--- AIM OF THE TASK ---
Everything from the line that contains "Select the video camera icon in left sidebar" to the end of the listing below, both ends included, is to be transcribed word for word, and nothing else.

#### LISTED RECORDS ####

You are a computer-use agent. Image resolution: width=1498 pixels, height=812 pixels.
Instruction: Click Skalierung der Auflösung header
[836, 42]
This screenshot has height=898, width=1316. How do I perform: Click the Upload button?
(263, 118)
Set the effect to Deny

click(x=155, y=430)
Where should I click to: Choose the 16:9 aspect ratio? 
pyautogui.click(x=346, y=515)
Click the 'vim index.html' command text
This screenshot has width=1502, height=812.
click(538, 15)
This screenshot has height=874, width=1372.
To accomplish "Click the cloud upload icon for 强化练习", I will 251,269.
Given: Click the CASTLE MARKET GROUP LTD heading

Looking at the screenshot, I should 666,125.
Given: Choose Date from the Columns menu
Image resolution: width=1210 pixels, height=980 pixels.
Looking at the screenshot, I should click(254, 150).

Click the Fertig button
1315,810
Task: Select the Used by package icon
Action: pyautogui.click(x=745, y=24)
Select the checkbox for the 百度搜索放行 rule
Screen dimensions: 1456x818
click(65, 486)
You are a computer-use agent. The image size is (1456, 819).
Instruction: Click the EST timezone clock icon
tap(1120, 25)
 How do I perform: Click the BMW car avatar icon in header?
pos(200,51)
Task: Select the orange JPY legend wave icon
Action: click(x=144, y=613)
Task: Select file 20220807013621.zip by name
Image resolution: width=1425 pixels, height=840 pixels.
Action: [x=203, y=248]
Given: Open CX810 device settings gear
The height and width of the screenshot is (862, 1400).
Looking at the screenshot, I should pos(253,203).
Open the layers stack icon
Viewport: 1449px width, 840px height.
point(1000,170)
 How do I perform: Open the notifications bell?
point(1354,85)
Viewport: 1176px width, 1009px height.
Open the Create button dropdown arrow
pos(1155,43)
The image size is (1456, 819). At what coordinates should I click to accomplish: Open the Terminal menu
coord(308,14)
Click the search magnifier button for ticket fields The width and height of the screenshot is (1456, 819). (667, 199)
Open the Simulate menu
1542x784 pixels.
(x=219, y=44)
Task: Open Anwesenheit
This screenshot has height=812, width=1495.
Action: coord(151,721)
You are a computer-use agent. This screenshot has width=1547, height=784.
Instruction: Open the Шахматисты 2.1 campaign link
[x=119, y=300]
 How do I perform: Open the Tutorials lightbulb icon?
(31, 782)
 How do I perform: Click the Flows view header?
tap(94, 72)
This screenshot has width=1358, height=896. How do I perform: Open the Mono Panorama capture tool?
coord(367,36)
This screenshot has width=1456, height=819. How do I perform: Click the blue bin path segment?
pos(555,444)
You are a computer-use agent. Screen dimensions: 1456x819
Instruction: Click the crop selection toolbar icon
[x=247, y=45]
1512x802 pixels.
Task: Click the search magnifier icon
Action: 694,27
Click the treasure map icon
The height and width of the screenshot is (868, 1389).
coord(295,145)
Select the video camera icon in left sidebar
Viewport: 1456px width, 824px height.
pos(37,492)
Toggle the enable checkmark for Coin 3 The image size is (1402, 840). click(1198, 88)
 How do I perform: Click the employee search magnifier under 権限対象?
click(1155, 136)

####

--- REPLY ---
Select the video camera icon in left sidebar
Viewport: 1456px width, 824px height.
pos(37,492)
Toggle the enable checkmark for Coin 3 The image size is (1402, 840). click(1198, 88)
 How do I perform: Click the employee search magnifier under 権限対象?
click(1155, 136)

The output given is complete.